Stop acting like someone is your only one when there are other people you’re interested in. Stop giving out false hope. Stop playing games with soft hearts.
Just because someone gives you free reign to hurt them doesn’t mean you should.
You might think it’s harmless to string two people along at once, but the more time you spend with them, the more attached they are going to get to you and the more they are going to ache when you choose one over the other.
You aren’t getting the best of both worlds by stringing two people along. You aren’t cheating the system. You aren’t some suave player. You are only doubling the amount of people you’re hurting. You are only putting people you supposedly care about through pain.
These hearts deserve more than half your interest, half your time, half your attention.
When you find yourself stringing along two people at the same time, you have to ask yourself whether you like them or whether you like the confidence boost they give you, whether you like the attention, whether you like being liked.
Think about it. If you genuinely cared about someone, why would you want to make them compete for you? Why would you want to torture them with new insecurities? Why would you want to put them through the pain of waiting for a text, waiting for a date, waiting for a relationship label?

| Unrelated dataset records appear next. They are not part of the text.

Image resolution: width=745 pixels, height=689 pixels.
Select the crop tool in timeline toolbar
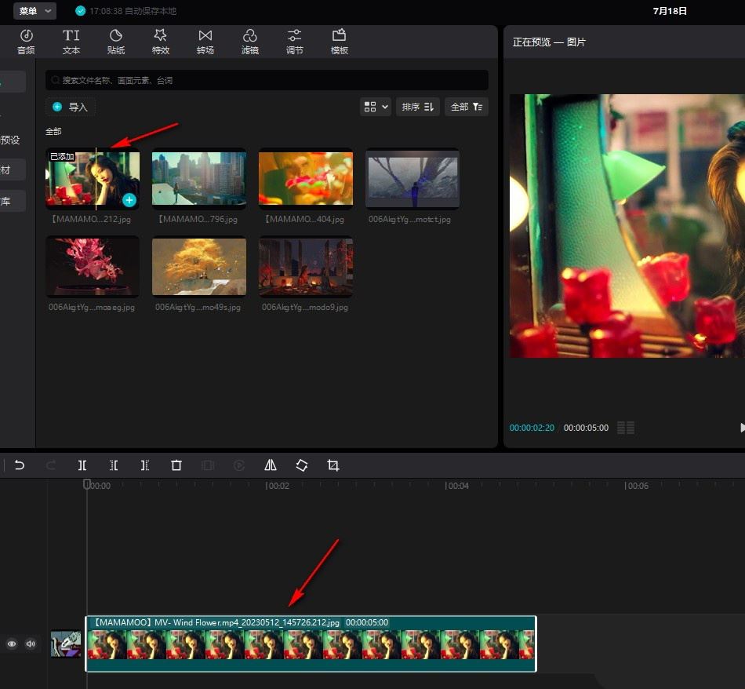point(333,465)
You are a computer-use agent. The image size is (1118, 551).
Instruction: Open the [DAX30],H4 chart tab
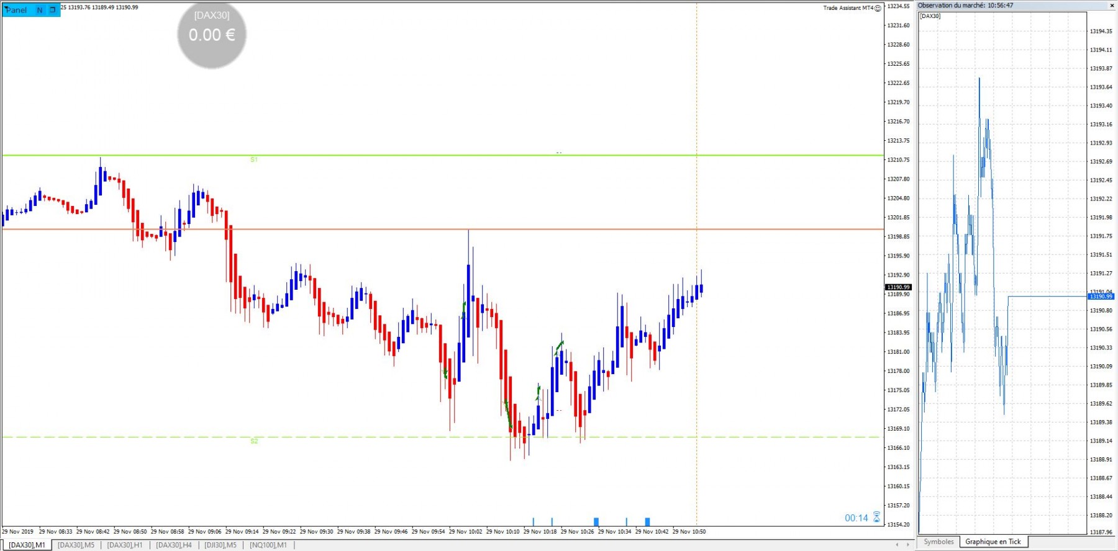coord(173,545)
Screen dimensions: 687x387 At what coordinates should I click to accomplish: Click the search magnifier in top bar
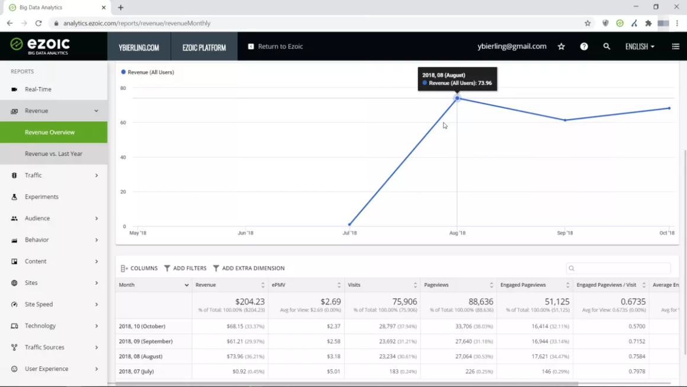pyautogui.click(x=606, y=46)
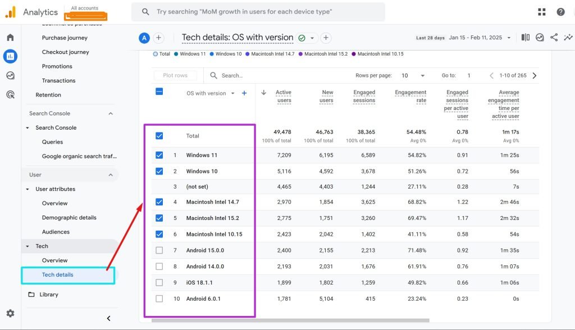The image size is (575, 330).
Task: Uncheck the Windows 11 row checkbox
Action: pyautogui.click(x=159, y=155)
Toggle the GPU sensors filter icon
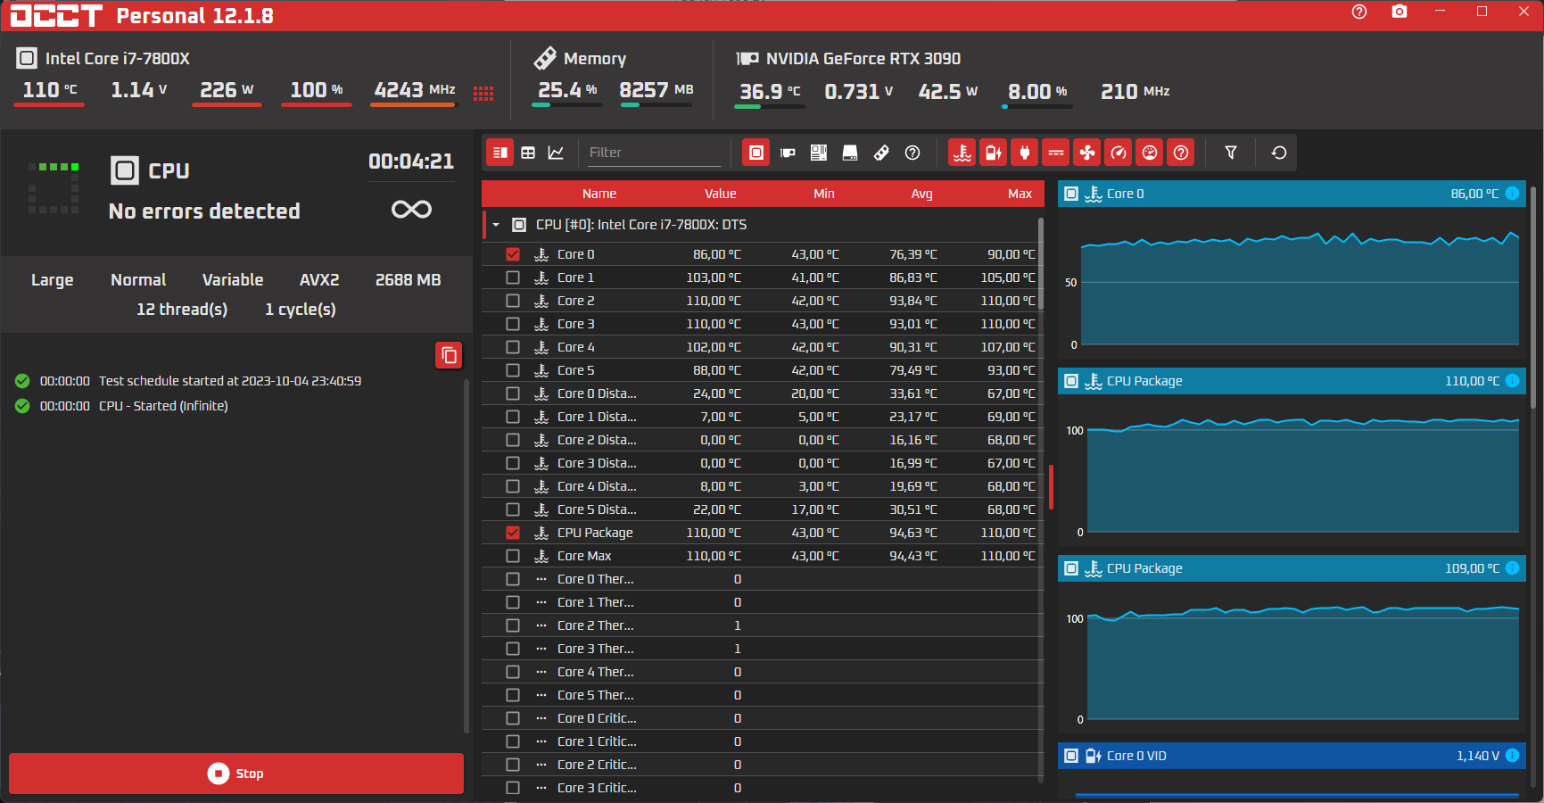Screen dimensions: 1544x803 click(x=788, y=153)
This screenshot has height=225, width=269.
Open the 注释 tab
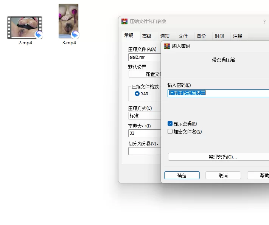pos(238,36)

If you’re having such a hard time choosing between two hearts, maybe neither one of them are right for you. Maybe you should let them go, let them heal, let them move forward without you.

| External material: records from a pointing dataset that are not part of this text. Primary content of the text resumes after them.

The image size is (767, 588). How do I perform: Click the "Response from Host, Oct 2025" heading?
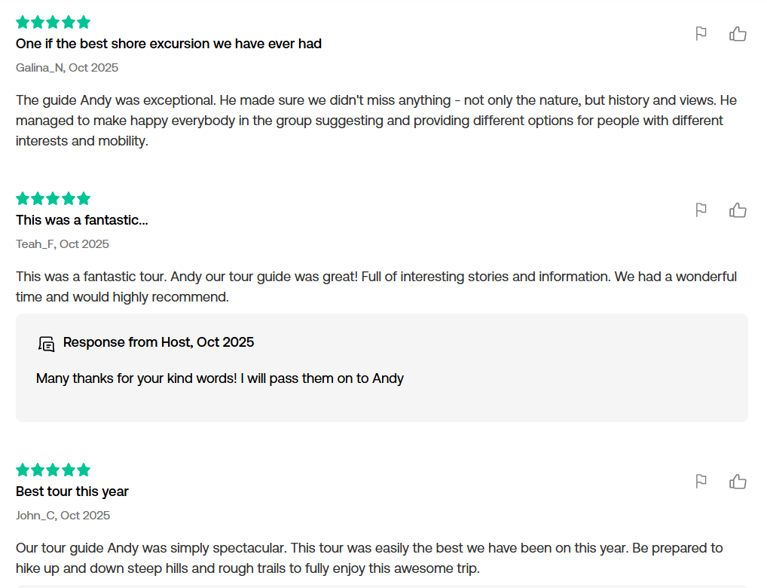click(158, 342)
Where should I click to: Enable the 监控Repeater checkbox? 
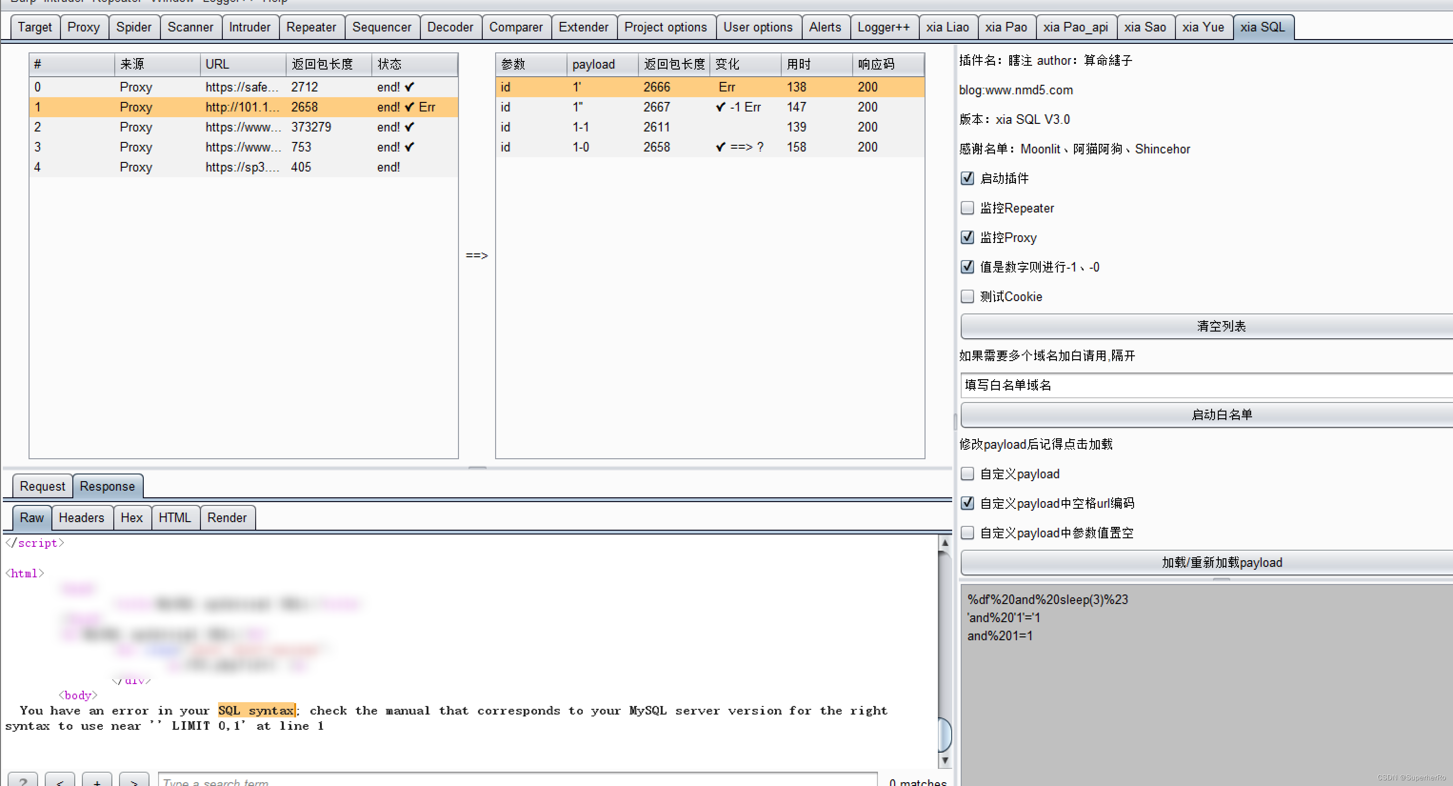(x=967, y=208)
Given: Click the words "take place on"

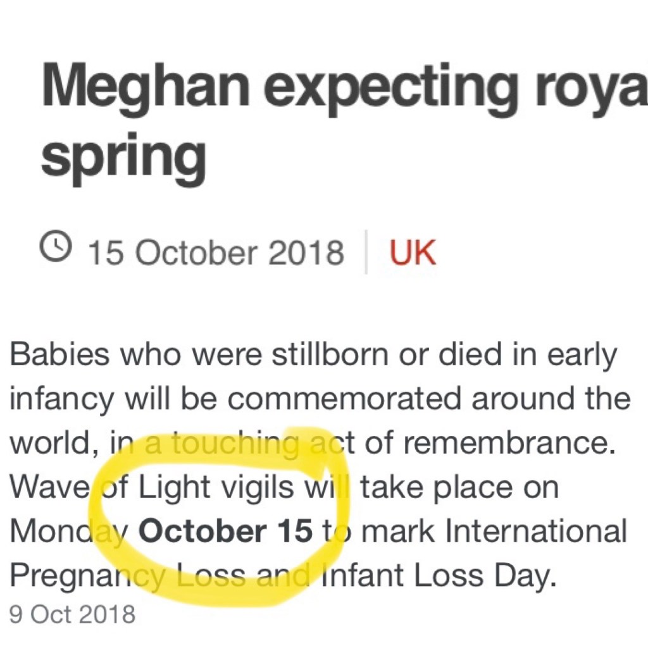Looking at the screenshot, I should click(459, 489).
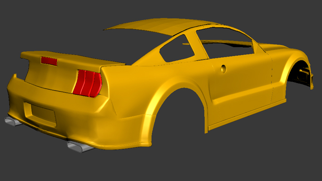The height and width of the screenshot is (181, 322).
Task: Select the red tail light cluster
Action: pos(88,83)
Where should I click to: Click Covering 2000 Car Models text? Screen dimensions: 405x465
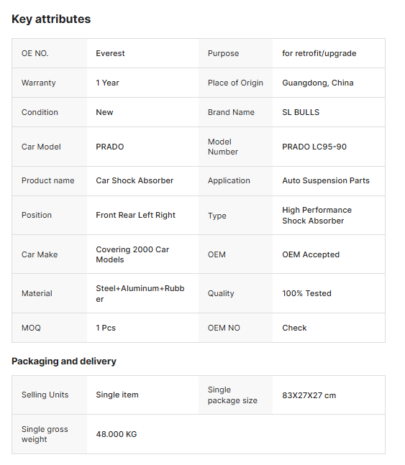coord(132,254)
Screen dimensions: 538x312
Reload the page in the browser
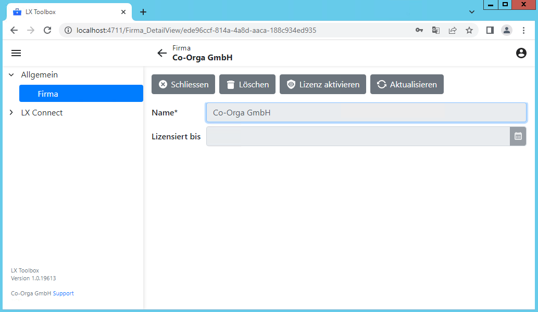(x=47, y=30)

Maybe they deserve better than someone who isn’t sure whether they are worth the trouble. Maybe they deserve someone who genuinely appreciates them. Maybe they deserve someone who takes one look at them and decides they are the one, not someone who takes months to figure it out.

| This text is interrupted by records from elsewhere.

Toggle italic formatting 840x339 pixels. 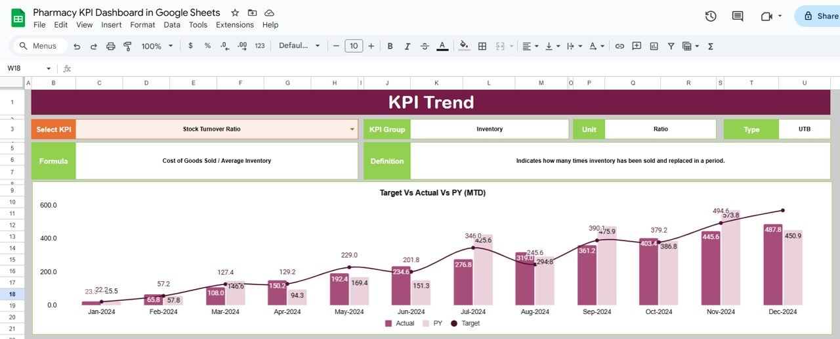click(x=407, y=46)
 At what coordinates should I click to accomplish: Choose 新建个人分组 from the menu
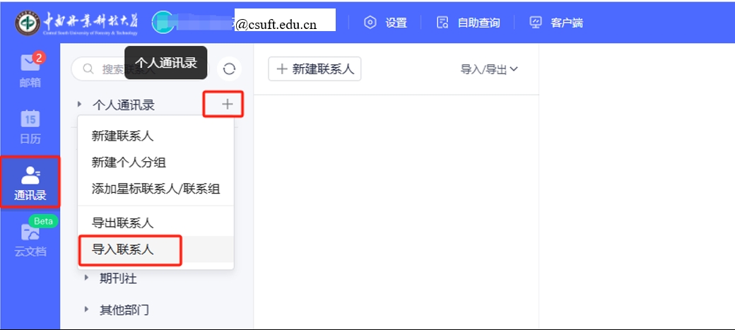coord(129,162)
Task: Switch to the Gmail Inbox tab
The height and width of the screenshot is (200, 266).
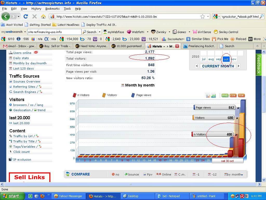Action: pos(19,46)
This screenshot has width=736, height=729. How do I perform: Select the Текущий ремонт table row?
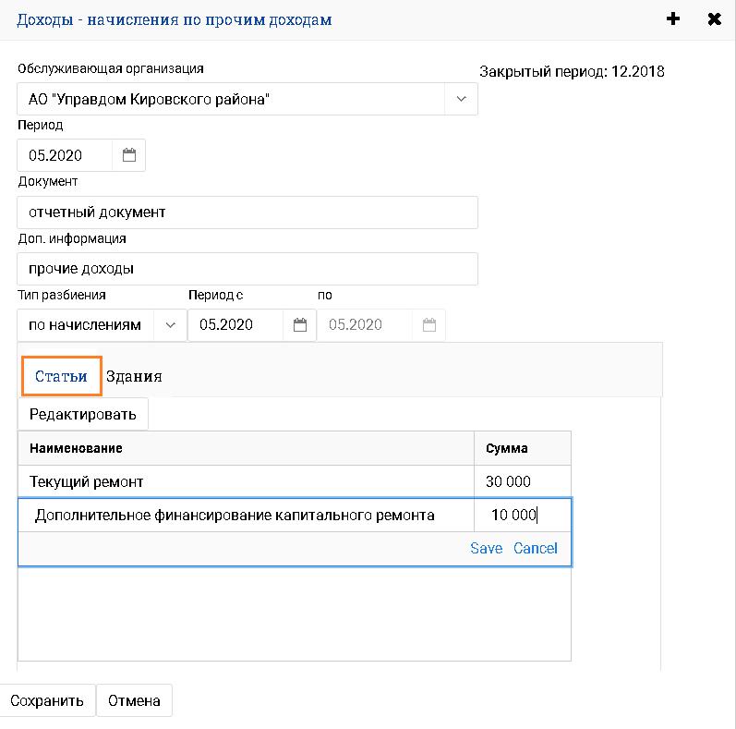click(x=246, y=481)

If you’ve been listing out the pros and cons of each person because you’re not sure who you like better, then you shouldn’t be with either person. Stop stringing them along. Stop acting like you have all the time in the world to make a decision about who you want to date because technically you’re still single, technically you’re not cheating on either one of them, technically you have done nothing wrong and they don’t have a ‘right’ to be mad at you.
Just because they’re letting you get away with stringing them along doesn’t mean you should continue doing it. Just because they aren’t complaining doesn’t mean they aren’t hurting. Just because what they don’t know can’t hurt them doesn’t mean what you’re doing is okay.
You have to understand your actions have consequences. Your flirting might be harmless from your side — but that’s not the case from their side.
Stop stringing hearts along because they are more fragile than you think. You are going to break them both before you know it. You might even accidentally end up breaking your own.